• _Required task A_:
Answer these questions about the student VLE analysis:
(i) Which three columns serve as keys when the studentVle table is merged with the vle table?
(ii) What value does Click_Timing receive when the date is less than 0?
(iii) Which four activity types are named as receiving most of the interactions?

• _Passage_:

__________

Database schema.png![image.png](attachment:image.png)

###### In the first step I am merging studentVle table with the vle table. This can show us about the interactions of students with VLE.

In [None]:
student_vle_merge_vle = oulad_student_vle.merge(oulad_vle,
                                                on=['id_site', 'code_module', 'code_presentation'],
                                                how = 'left')

In [None]:
## We can see that there are multiple interactions from a single student even before the course started. We can assume
## that if student is interested in the course then that student will interact with the material of course before the
## course starts

## Number of clicks before the course can be an importtant factor which can help us determine whether student will
## perform good or bad in the course. Therefore for each student we will calculate the number of clicks before and
## after course went live

student_vle_merge_vle[(student_vle_merge_vle['id_student']==28400) & (student_vle_merge_vle['date']<0)].head(10)

In [None]:
student_vle_merge_vle['Click_Timing'] = ['Before' if date < 0 else 'After' for date in student_vle_merge_vle['date']]

In [None]:
# Creating After clicks and Before Clicks columns based on the data

student_vle_merge_vle['After_Clicks'] = np.where(student_vle_merge_vle['Click_Timing'] =='After',
                                                 student_vle_merge_vle['sum_click'], 0)

student_vle_merge_vle['Before_Clicks']= np.where(student_vle_merge_vle['Click_Timing'] =='Before',
                                                 student_vle_merge_vle['sum_click'], 0)

In [None]:
# Create a new dataframe by Grouping the columns

student_vle_merge_vle_group = student_vle_merge_vle.groupby(['code_module',
                                                             'code_presentation',
                                                             'id_student']
                                                            ,as_index=False)['sum_click', 'After_Clicks', 'Before_Clicks'].sum()

In [None]:
student_vle_merge_vle_group.isnull().sum()

In [None]:
### Plot describing the way students connect to VLE
### We can see that most of the rows in the data are on ForumNG (Open University Forum Platform),
### oucontent (Open University Content), subpage and homepage.

countplot(90, 0, 15, 12, 'activity_type', student_vle_merge_vle, plot_size=(20, 7))

In [None]:
# In this step I am plotting average interaction of student with each activity type.
# We can see that most of the interactions are with the QUIZ, OUCONTENT, GLOSSARY, OUWIKI which is understandable as
# student interact mostly with content to learn stuff and then use glossary to understand the study material. Also,
# interactions with quiz is evident as after learning something, there are quizzes on the platform after completing chapters.

plt.figure(figsize = (15, 5))
plt.xticks(rotation=90, fontsize=15)
plt.yticks(rotation=0, fontsize=12)
sns.set_style("whitegrid")
student_vle_merge_vle.groupby(['activity_type'], as_index=True)['sum_click'].mean().sort_values(ascending=False).plot(kind='bar')


In [None]:
student_vle_merge_vle.head()

###### In this step I will merge studentRegistration table with the courses table to understand the related between registrations and length of course

In [None]:
student_registration_merge_courses = oulad_student_registration.merge(oulad_courses,
                                                                      on = ['code_module', 'code_presentation'],
                                                                      how = 'left')

__________

• _Required task B_:
In the records, rewrite the stretch from the line containing "Click the red 3# fan status indicator" through the line containing "(1451, 509)", changing "checkbox" to "tick box" and leaving everything else unaltered.

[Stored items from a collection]
__________

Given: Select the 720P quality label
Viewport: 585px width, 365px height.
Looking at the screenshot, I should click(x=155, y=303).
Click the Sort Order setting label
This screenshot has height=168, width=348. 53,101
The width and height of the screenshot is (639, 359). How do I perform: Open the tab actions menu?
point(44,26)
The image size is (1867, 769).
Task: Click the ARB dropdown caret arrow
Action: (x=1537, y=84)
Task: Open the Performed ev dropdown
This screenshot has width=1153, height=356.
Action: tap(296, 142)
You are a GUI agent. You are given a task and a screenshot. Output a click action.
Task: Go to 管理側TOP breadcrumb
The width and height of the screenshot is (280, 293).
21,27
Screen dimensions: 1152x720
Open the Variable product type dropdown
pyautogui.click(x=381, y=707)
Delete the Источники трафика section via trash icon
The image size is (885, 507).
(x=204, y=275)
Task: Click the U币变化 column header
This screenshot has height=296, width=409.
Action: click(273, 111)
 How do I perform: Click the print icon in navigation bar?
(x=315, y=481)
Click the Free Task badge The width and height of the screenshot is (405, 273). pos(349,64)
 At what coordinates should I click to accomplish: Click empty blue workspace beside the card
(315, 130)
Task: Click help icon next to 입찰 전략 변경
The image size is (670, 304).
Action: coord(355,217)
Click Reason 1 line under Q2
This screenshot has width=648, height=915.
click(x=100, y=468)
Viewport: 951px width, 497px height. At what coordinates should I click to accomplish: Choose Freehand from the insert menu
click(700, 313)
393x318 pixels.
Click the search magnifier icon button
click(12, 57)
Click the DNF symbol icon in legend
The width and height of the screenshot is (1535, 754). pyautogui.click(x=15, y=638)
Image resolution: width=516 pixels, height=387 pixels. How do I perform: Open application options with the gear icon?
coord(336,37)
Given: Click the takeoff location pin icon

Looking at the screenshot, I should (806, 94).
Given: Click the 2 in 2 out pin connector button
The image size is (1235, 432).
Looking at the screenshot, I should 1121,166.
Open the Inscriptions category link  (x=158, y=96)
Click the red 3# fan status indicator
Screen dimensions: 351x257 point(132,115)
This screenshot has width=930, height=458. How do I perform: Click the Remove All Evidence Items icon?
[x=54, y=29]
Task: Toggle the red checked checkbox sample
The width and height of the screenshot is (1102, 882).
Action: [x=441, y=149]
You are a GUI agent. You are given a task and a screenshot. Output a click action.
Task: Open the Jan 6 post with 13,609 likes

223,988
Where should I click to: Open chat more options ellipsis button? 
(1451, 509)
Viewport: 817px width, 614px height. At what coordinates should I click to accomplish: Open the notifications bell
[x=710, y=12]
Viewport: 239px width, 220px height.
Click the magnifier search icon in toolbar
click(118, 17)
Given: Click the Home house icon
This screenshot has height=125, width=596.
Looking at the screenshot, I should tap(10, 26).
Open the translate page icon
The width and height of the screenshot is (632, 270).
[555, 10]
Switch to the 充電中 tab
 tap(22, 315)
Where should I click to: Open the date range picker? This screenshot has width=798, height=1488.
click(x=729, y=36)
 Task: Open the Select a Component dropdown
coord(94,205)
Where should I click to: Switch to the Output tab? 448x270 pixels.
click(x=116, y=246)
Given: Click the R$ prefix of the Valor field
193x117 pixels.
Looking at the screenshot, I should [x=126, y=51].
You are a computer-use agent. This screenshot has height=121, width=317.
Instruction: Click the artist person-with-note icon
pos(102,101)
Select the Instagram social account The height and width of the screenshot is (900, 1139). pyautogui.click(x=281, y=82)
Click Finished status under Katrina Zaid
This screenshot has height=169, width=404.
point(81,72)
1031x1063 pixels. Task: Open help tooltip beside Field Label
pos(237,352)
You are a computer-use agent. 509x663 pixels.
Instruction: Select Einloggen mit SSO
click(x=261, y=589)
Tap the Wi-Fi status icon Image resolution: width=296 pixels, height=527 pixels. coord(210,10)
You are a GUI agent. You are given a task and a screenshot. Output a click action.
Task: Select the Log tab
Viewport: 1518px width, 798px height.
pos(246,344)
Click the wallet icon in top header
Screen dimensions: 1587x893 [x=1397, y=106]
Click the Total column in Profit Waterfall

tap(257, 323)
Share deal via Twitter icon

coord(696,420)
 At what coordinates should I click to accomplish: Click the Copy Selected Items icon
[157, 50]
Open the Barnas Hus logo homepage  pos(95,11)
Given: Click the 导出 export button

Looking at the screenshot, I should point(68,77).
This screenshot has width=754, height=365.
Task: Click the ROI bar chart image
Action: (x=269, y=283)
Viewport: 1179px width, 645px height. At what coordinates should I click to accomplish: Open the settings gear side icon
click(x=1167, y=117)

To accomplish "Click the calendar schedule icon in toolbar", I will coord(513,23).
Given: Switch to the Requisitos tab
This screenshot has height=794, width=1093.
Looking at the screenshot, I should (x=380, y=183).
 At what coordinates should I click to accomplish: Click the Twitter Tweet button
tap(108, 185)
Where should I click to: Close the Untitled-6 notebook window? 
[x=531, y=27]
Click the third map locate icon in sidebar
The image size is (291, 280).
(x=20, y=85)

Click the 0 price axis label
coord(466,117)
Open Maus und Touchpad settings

__________

• _Full answer A_:
(i) id_site, code_module and code_presentation
(ii) 'Before'
(iii) QUIZ, OUCONTENT, GLOSSARY and OUWIKI

• _Full answer B_:
Click the red 3# fan status indicator
Screen dimensions: 351x257 point(132,115)
This screenshot has width=930, height=458. How do I perform: Click the Remove All Evidence Items icon?
[x=54, y=29]
Task: Toggle the red checked tick box sample
The width and height of the screenshot is (1102, 882).
Action: [x=441, y=149]
You are a GUI agent. You are given a task and a screenshot. Output a click action.
Task: Open the Jan 6 post with 13,609 likes

223,988
Where should I click to: Open chat more options ellipsis button? 
(1451, 509)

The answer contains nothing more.